International aid and development agencies are struggling to get access to hundreds of thousands of people displaced in the recent escalation of conflict in Congo’s Democratic Republic (DRC).
Many aid workers have had to evacuate with relief operations suspended as fighting between rebels and government forces encroaches on Goma, the provincial capital.
It is believed that more than 250,000 people have now been displaced – adding to the 850,000 that have been displaced over the last two years, caught up in one of the world’s forgotten conflicts.
The UK-based agency Tearfund says its partner agencies are able to remain in the area by drawing up plans to reach people caught up in a new outbreak of violence in the volatile east of the country.
What is lacking and is urgently needed is a relief corridor to provide secure access for aid to reach the displaced people, a spokesperson explained.
Tearfund works with two partner development agencies in the region. Both have staff currently remaining in Goma scoping a response to urgent needs, however a spokesperson for HEAL Africa said the control of Goma was in limbo with retreating government forces worsening the security situation by going on looting sprees and fueling the public fear in the town.
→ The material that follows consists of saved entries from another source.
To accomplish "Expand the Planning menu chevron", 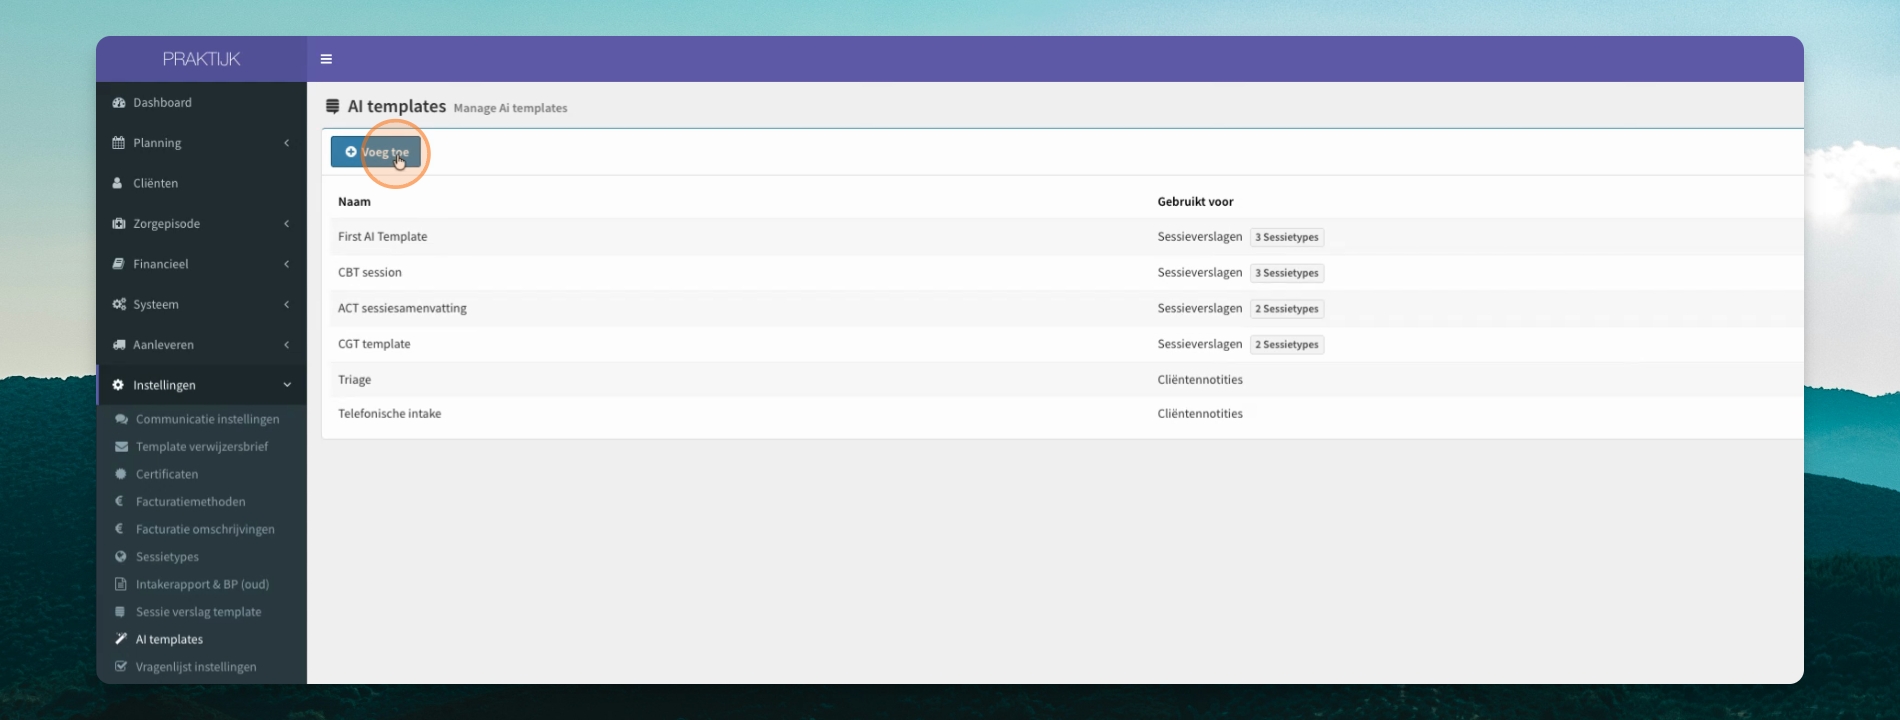I will coord(287,143).
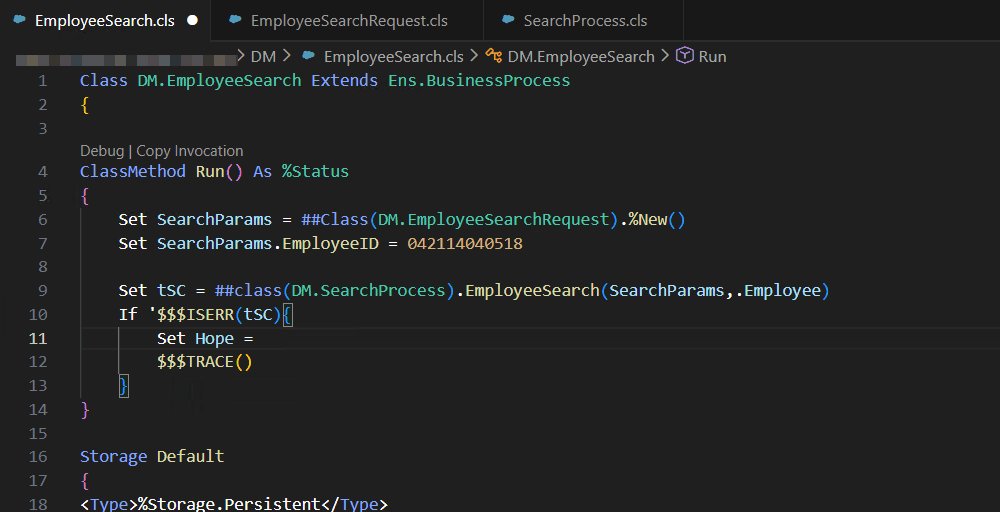Open the Run method breadcrumb picker
The height and width of the screenshot is (512, 1000).
(x=712, y=57)

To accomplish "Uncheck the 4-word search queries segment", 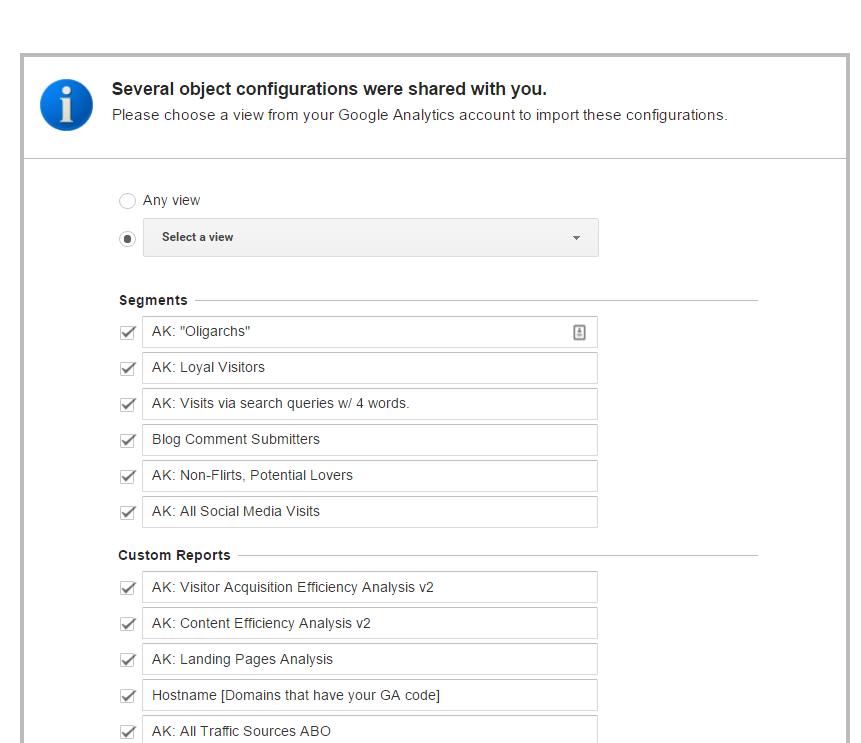I will [127, 405].
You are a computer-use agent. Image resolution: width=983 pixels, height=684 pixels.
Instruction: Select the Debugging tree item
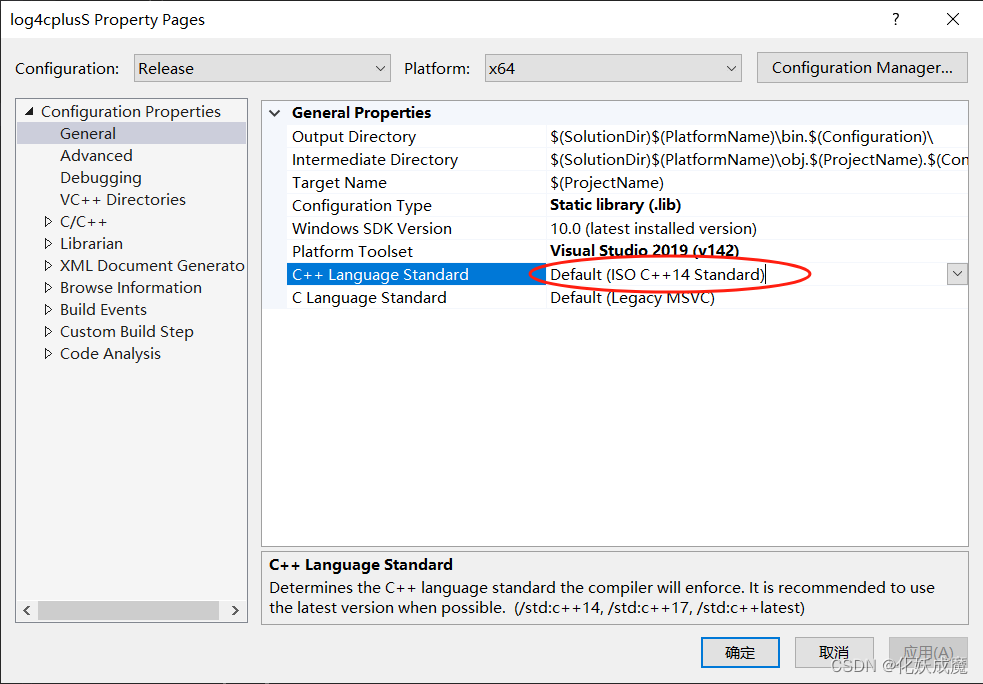pos(100,177)
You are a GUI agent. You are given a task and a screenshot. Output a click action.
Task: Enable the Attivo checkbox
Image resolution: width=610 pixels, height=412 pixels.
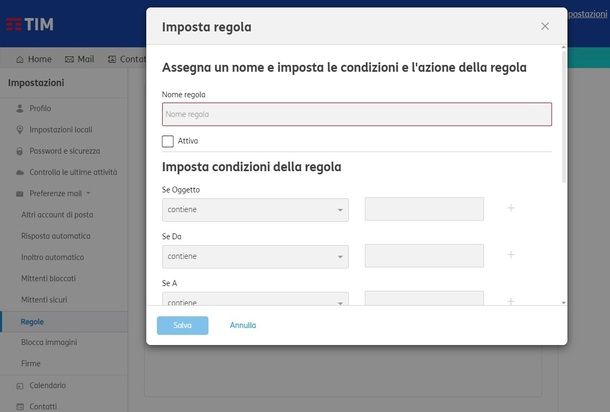(168, 141)
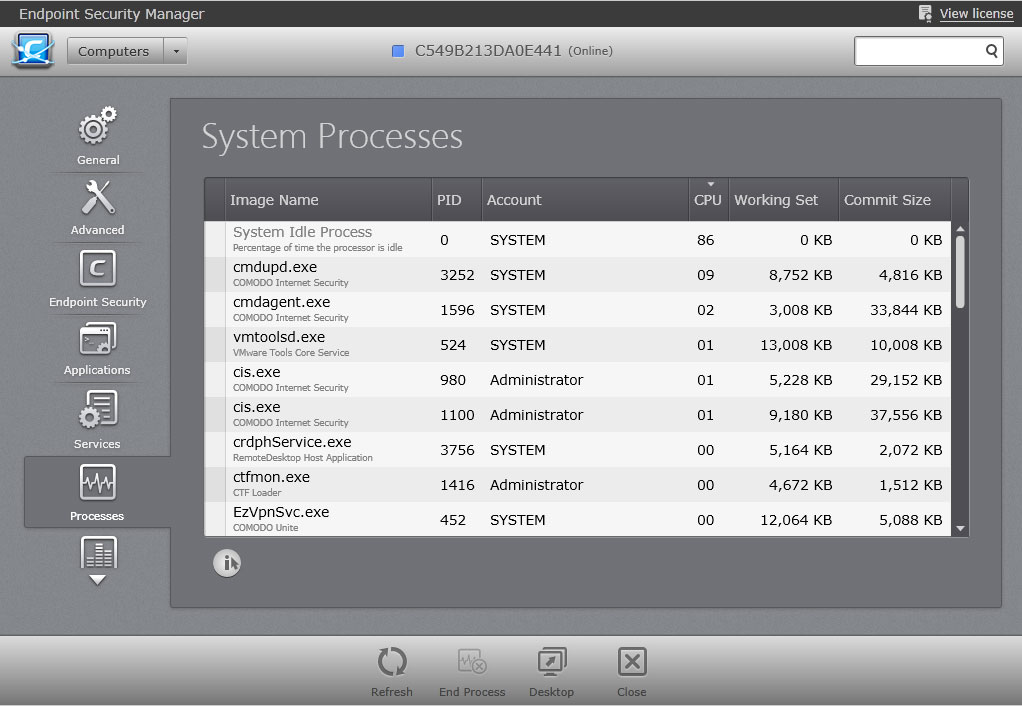The width and height of the screenshot is (1022, 706).
Task: Open the Endpoint Security section
Action: [x=98, y=278]
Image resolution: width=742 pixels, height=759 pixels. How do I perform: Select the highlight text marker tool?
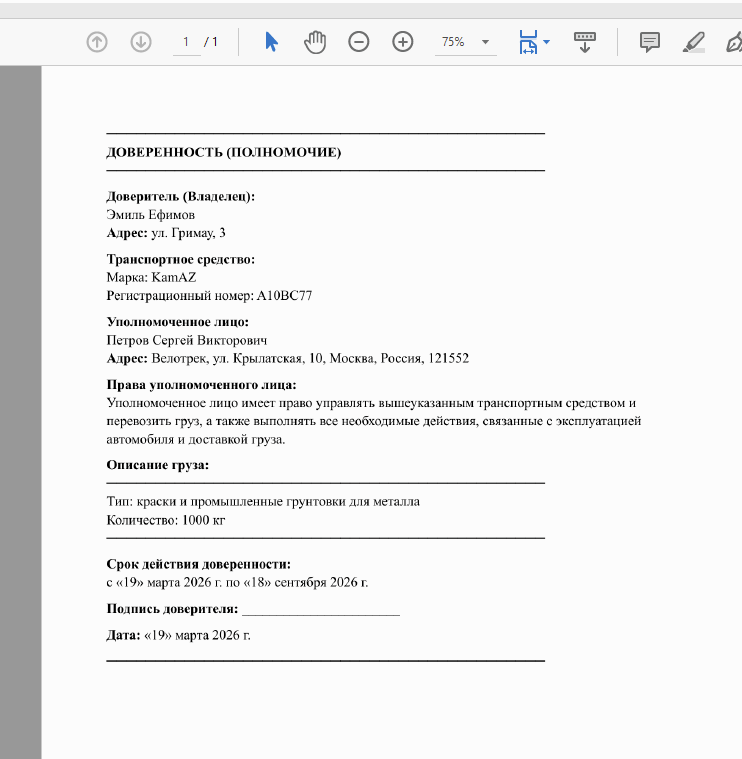click(x=694, y=42)
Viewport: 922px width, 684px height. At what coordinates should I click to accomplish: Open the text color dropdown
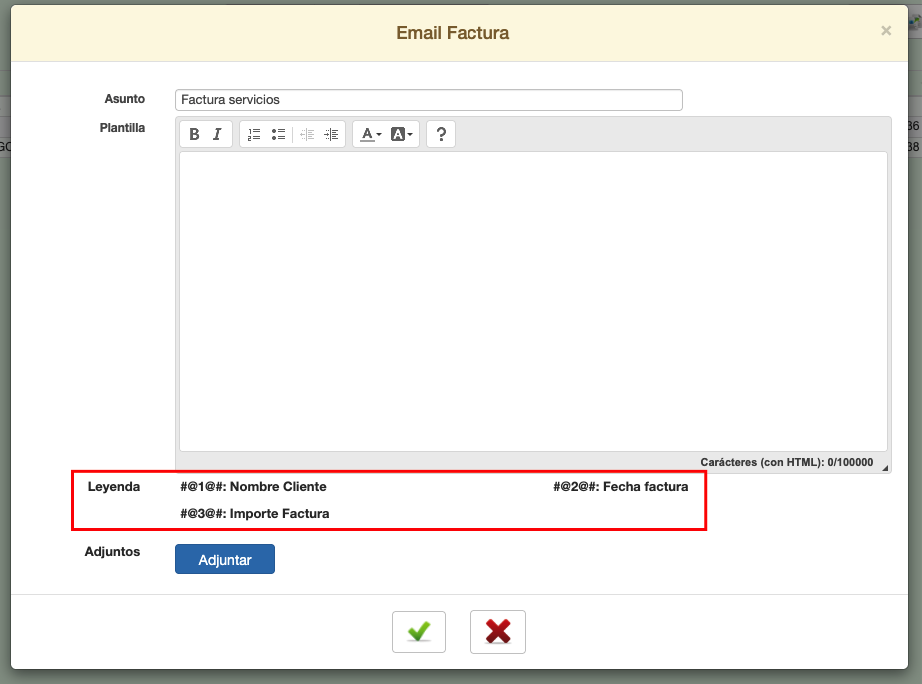point(371,134)
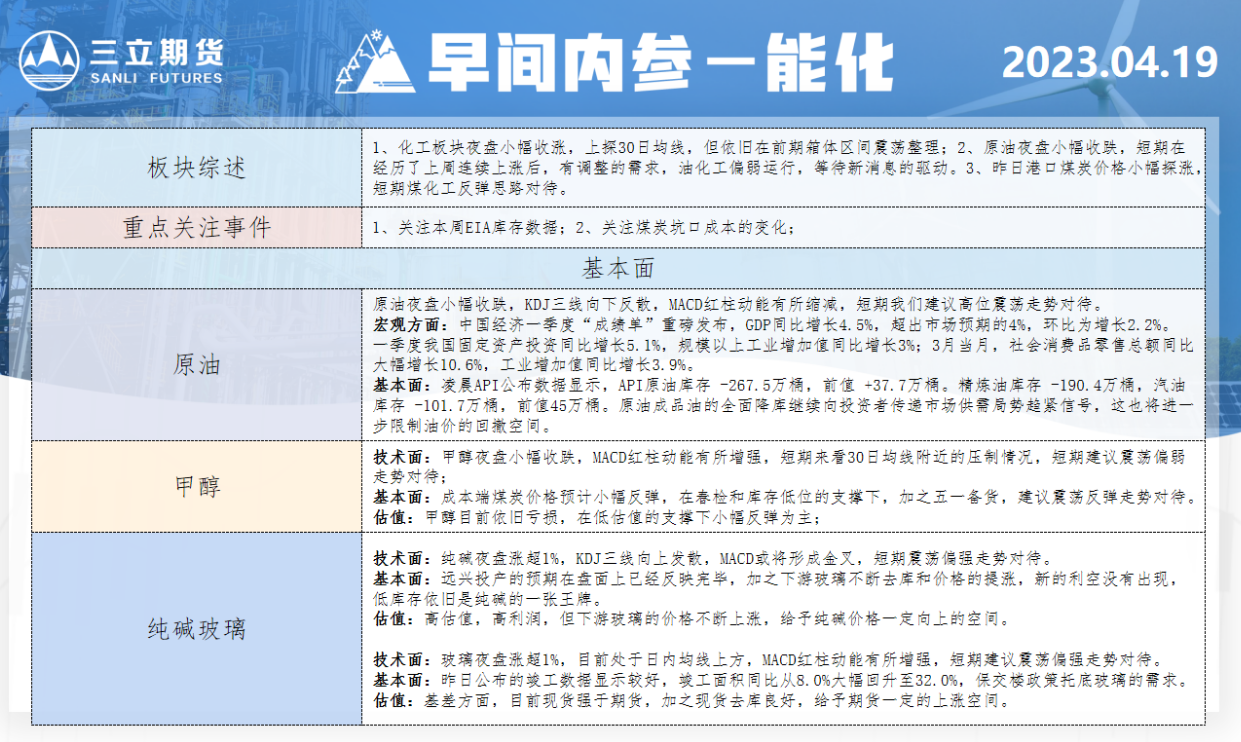Select the 原油 category cell

point(196,364)
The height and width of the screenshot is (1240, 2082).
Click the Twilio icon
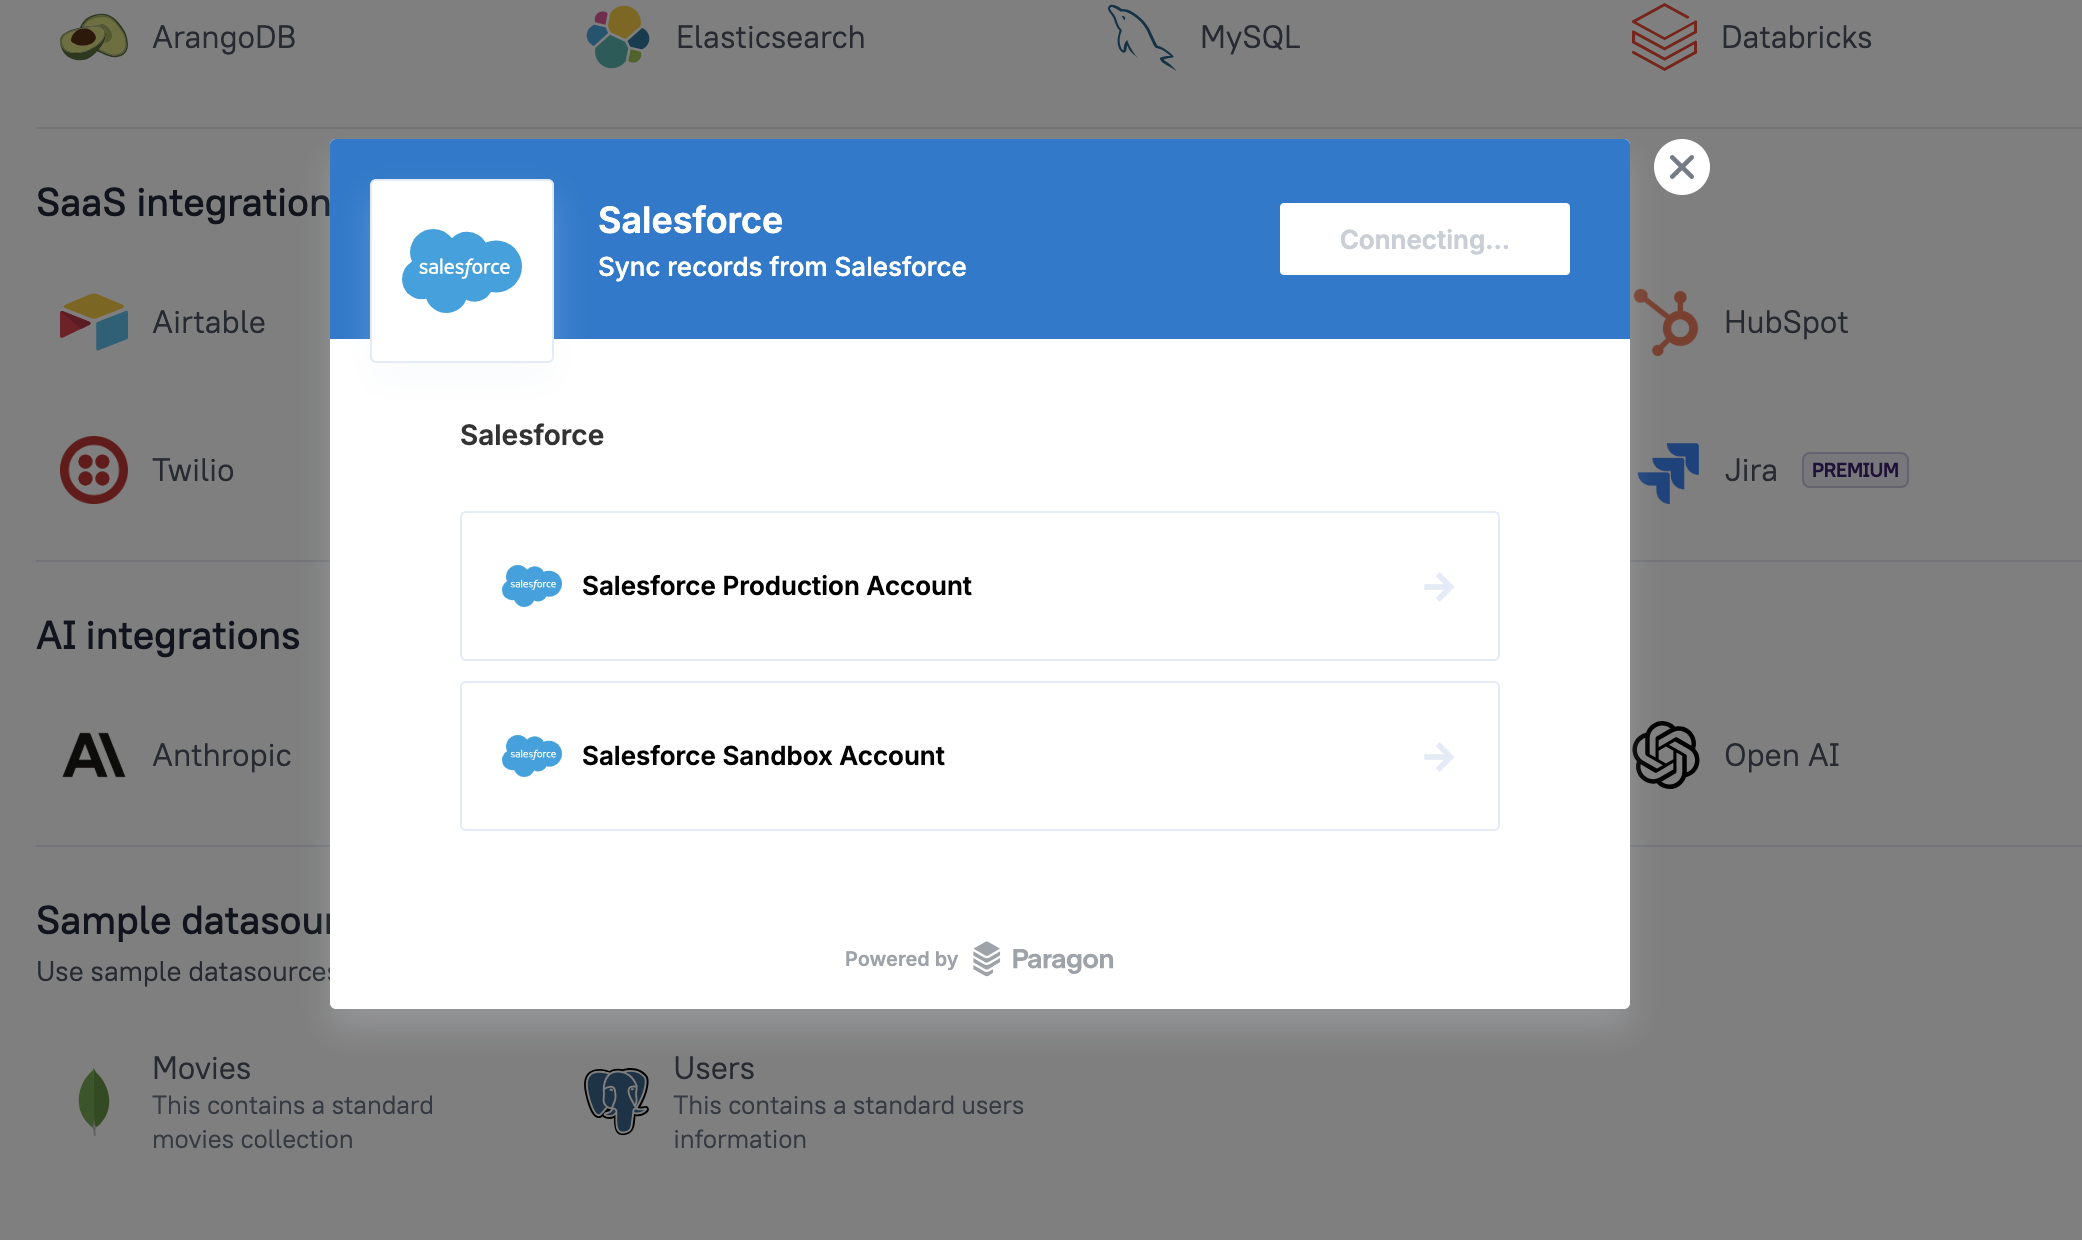(x=95, y=470)
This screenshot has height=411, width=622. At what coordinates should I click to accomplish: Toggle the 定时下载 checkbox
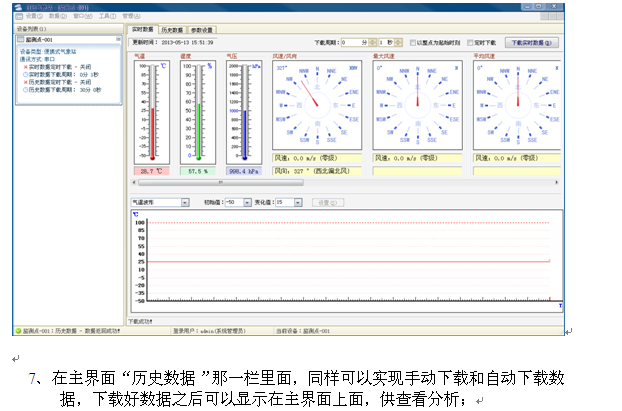[470, 43]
Rebel forces, known as the National Congress for the Defence of the People, have taken control of several key towns and are closing on the city of Goma, resulting in many thousands of Congolese fleeing their homes.
The UN, which has a 17,000-strong peace-keeping force in the region, says the fighting is having a `catastrophic’ humanitarian toll on the civilian population. The DRC military operation is unable to bring the conflict to an end.
Tearfund’s Disaster Management Director, David Bainbridge, says that the number of people affected by the conflict will grow even larger unless there is a cessation of hostilities.
‘The UN peace keeping force needs a strengthened mandate which would allow it to enforce peace rather than just protect themselves,’ says Bainbridge. ‘Local people have been known to stone UN vehicles out of frustration for a lack of intervention to keep any peace. We are working with our partner agencies to help civilians caught up in this but we need the fighting to stop as soon as possible. Both sides are accused of disregarding the rights and safety of civilians and humanitarian access must be a priority.’
Although the rebels have now stopped their advance on Goma and have declared a unilateral ceasefire, Tearfund’s Country Representative for DRC, Sadiki Byombuka, who is based in nearby Bukavu, says businesses in Goma have closed and people are staying at home as the security situation remains tense.
Tearfund has released initial funding to scale up relief activity to provide the civilian population with food aid and medical supplies – as soon as the volatile security situation eases, enabling agencies the space to respond.
Tearfund partner relief programmes elsewhere in North Kivu, such as Beni, have also received new influxes of displaced people. In South Kivu and Maniema Provinces the activities of Tearfund’s disaster management operation are ongoing – providing food security, schools reconstruction, water and sanitation provision and public health promotion.
The east of the Democratic Republic of Congo has been affected by conflict since the end of a five year conflict in 2003. It is estimated that five million people have died in DRC during the conflict, primarily through malnutrition and water born diseases.
The rebels’ leader, Laurent Nkunda, claims to be protecting the minority Tutsi population in the east from militias linked to the genocide in neighbouring Rwanda in the early 1990s. However some see the control of natural resources in the area, such as gold and coltan - which is used in the making of mobile phones - as the root of the conflict.
The DRC Government accuses neighbouring Rwanda of supporting rebels with weapons and troops as fighting is concentrated alongside the border between the two countries. The Rwandan Government denies any involvement in the fighting. It will take international pressure to stop this latest violence – as well resolving the issue of perpetrators of the Rwanda genocide remaining in DRC.
A peace deal signed in January collapsed amid mutual accusations of breaking the ceasefire from both the rebels and the government.